The Windows port requires a host with more than one core as all the FreeRTOS threads are tied to the same core, and recent versions of the simulator raise the priority of those threads so they are really high. Older versions of the simulator, written before most PCs were multicore, used lower priorities. Does the Windows machine you are running this on have more than one core? Currently it sounds like the only time other Windows threads are running is when the FreeRTOS code is waiting for Windows system calls to complete.
I am running on an HP ZBook with an quadcore I5 and 8gb of RAM. When I run the application it spikes Core 1 to 100%. The other cores are stay at around 30-40%. I can usually access other programs in along with my application. It is only Task Manager that is blocked completely. Is it possible that it is because the FreeRTOS application is consuming Core1? Is it possible to force the application onto a specific core?
I have never noticed this behaviour. To experiment with using a different core open FreeRTOSSourceportableMSVC-MingWport.c, then search for all occurrences of SetThreadAffinityMask(). Unfortunately it does not use a #define to set the affinity, so you will have to update each occurrence.
I did find the SetThreadAffinityMask and forced it to run on core 4. It didn’t change the overall behavior other than forcing core 4 to 100% use. Task Manager is still blocked if printf isn’t called often. This is also happening on other computers here (not sure on their hardware config), so I know it’s not just me.
I’ve just tried this on my quad core running Windows 10 and FreeRTOS V10.0.1. I removed the calls to printf() and can still open the task manager while the code is running, and the task manager appears to be behaving normally.

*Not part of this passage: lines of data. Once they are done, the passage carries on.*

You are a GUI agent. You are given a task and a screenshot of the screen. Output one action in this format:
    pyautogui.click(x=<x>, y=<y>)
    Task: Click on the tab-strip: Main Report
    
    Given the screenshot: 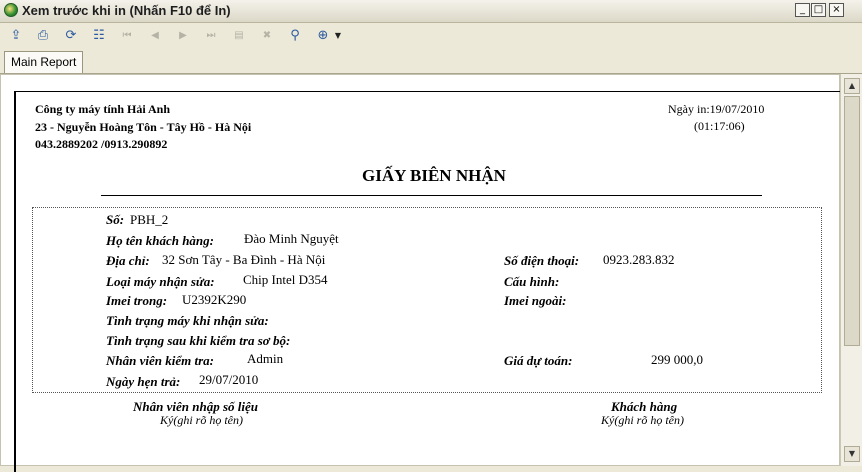 What is the action you would take?
    pyautogui.click(x=431, y=62)
    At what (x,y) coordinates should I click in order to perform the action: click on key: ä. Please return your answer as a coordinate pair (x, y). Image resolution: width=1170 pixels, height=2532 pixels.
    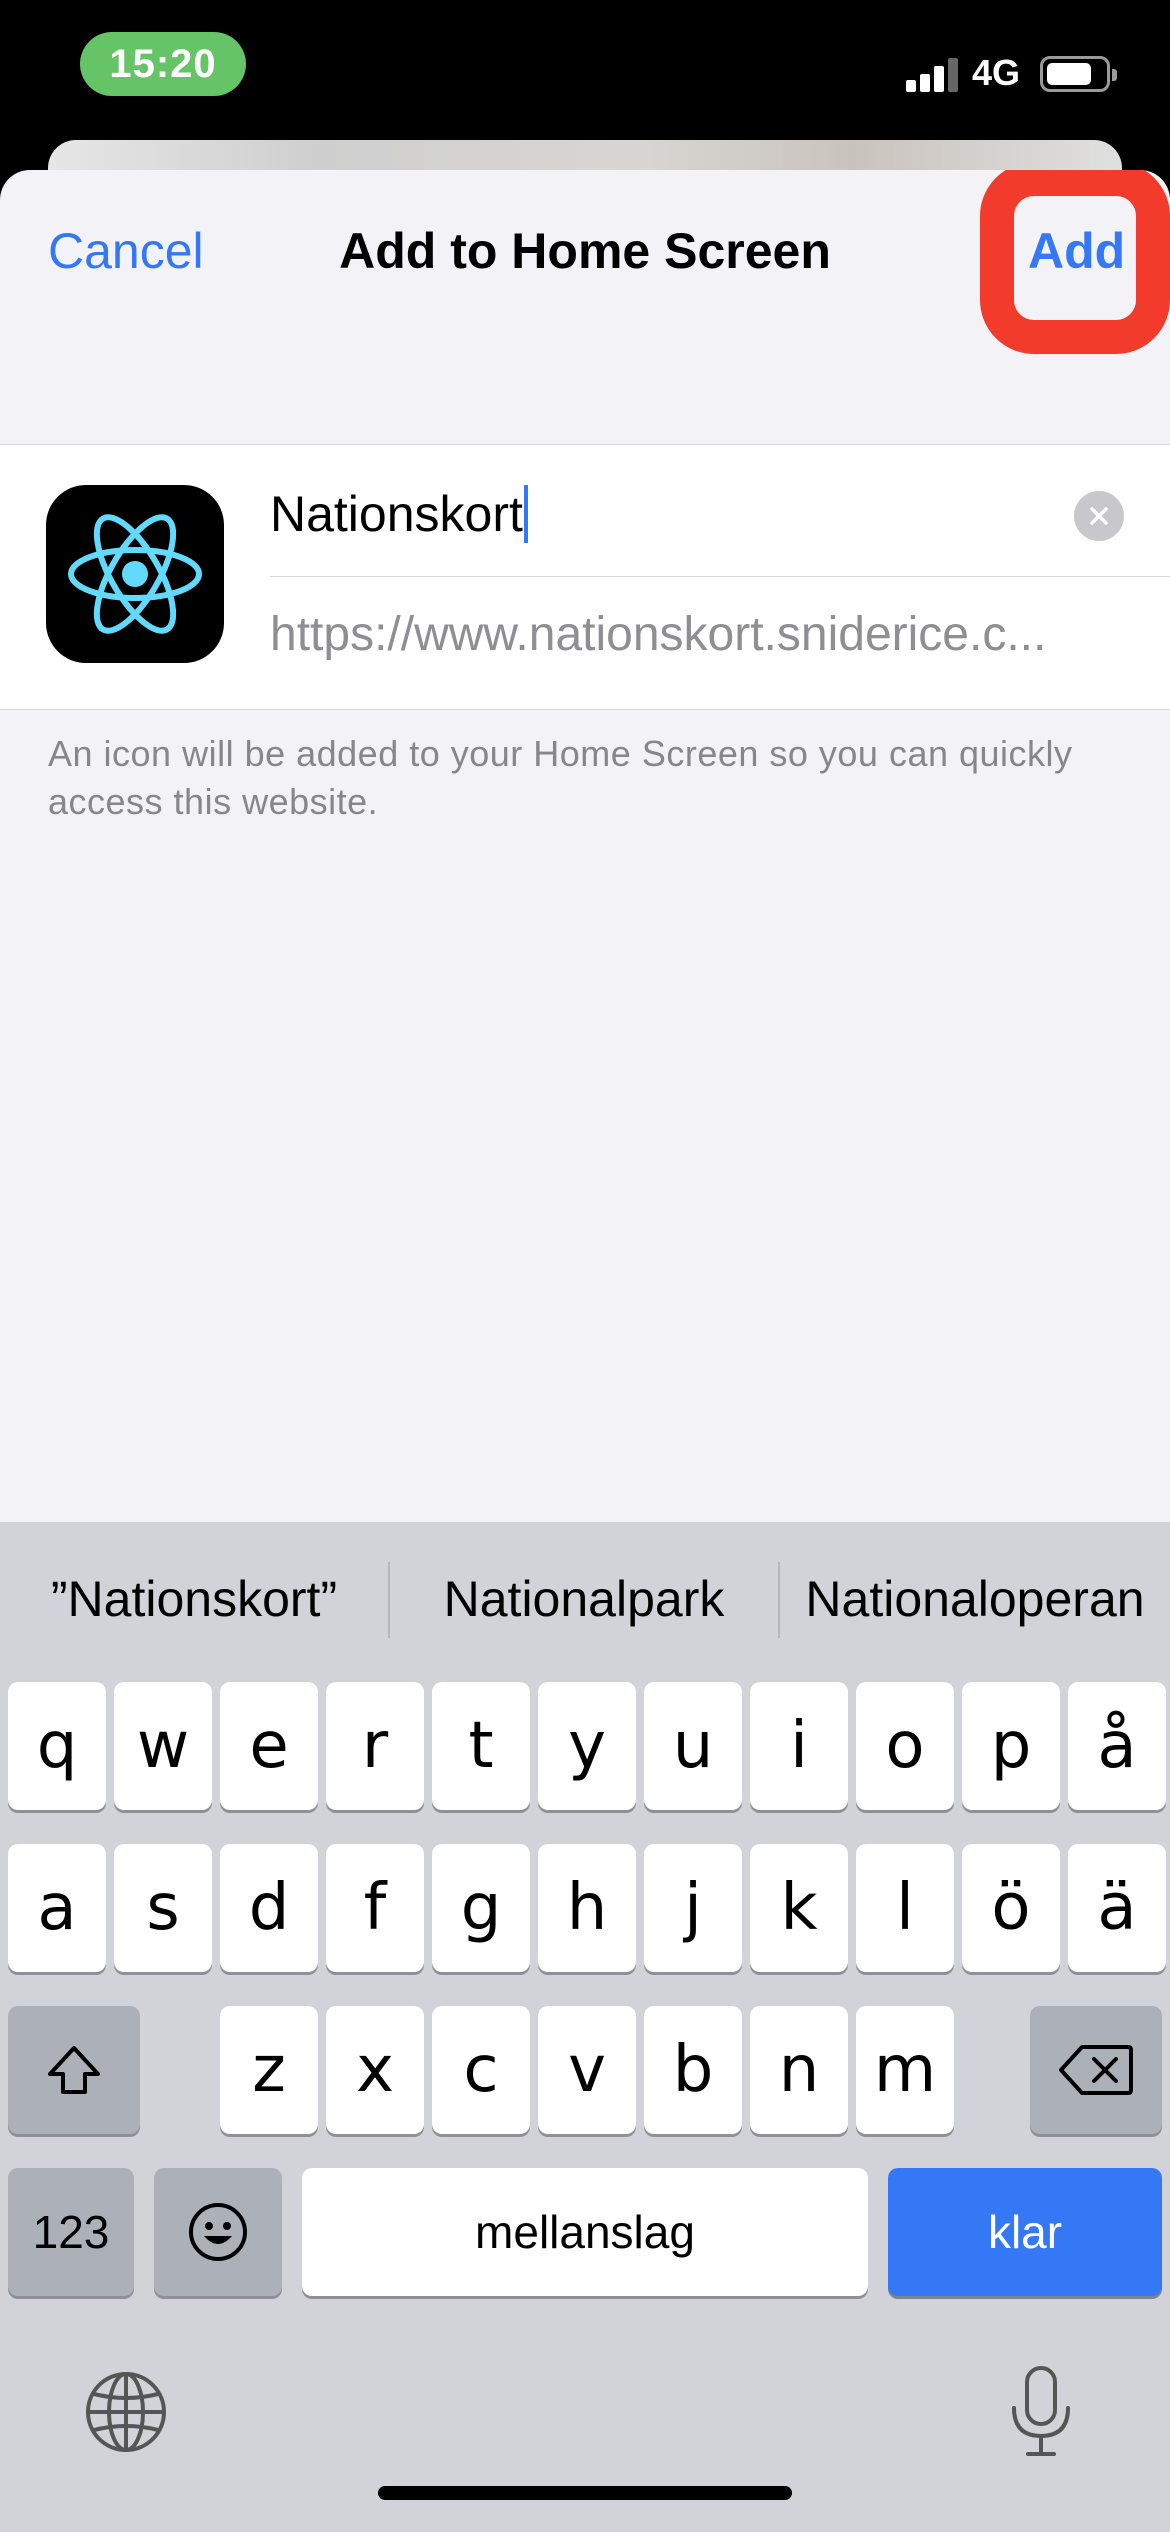
    Looking at the image, I should click on (1117, 1908).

Ok, I appear to be using v10.0.0. I will see if I can update to v10.0.1 and try again.
I just got back to being able to test this. I have to appologize, as I didn’t quite have all the variables when I initially posted. I thought it was just the printf, but it’s not. The issues seems to stem from having only tasks that block on vTaskDelayUntil. I took the v10.0.1 Windows MSVC demo directly from source forge. I opened it in VS2017, and I set the define to use the Blinky Demo. I then commented out the call to xQueueSend in the prvQueueSendTask so that all that task is doing is calling the vTaskDelayUntil and suspending for 200ms. When I do that, it completely blocks Windows Task Manager. If I try to add more “stuff” (like a for loop counter) to prvQueueSendTask, so that it’s not doing nothing, it does not change behavior. If I add a printf(“.”); to prvQueueSendTask, then Task Manager will update anytime the printf is called. If I uncomment the xQueueSend call, then again I can see Task Manager update. Hopefully that will give you the correct information so you can reprocuce the issue.
I’ve just tried the exact same sequence in both Visual Studio 2015 and 2017 and still can’t replicate :o(
Hmmmm. I had a coworker try and he was able to replicate the issue on his machine. Looking back through the posts, the only difference I can see is that we’re on Windows 7 and you’re on Windows 10. I will try to hunt down a system with Windows 10 on it to try, but if you had a Windows 7 system, that could be an avenue to explore. Thank you for your help.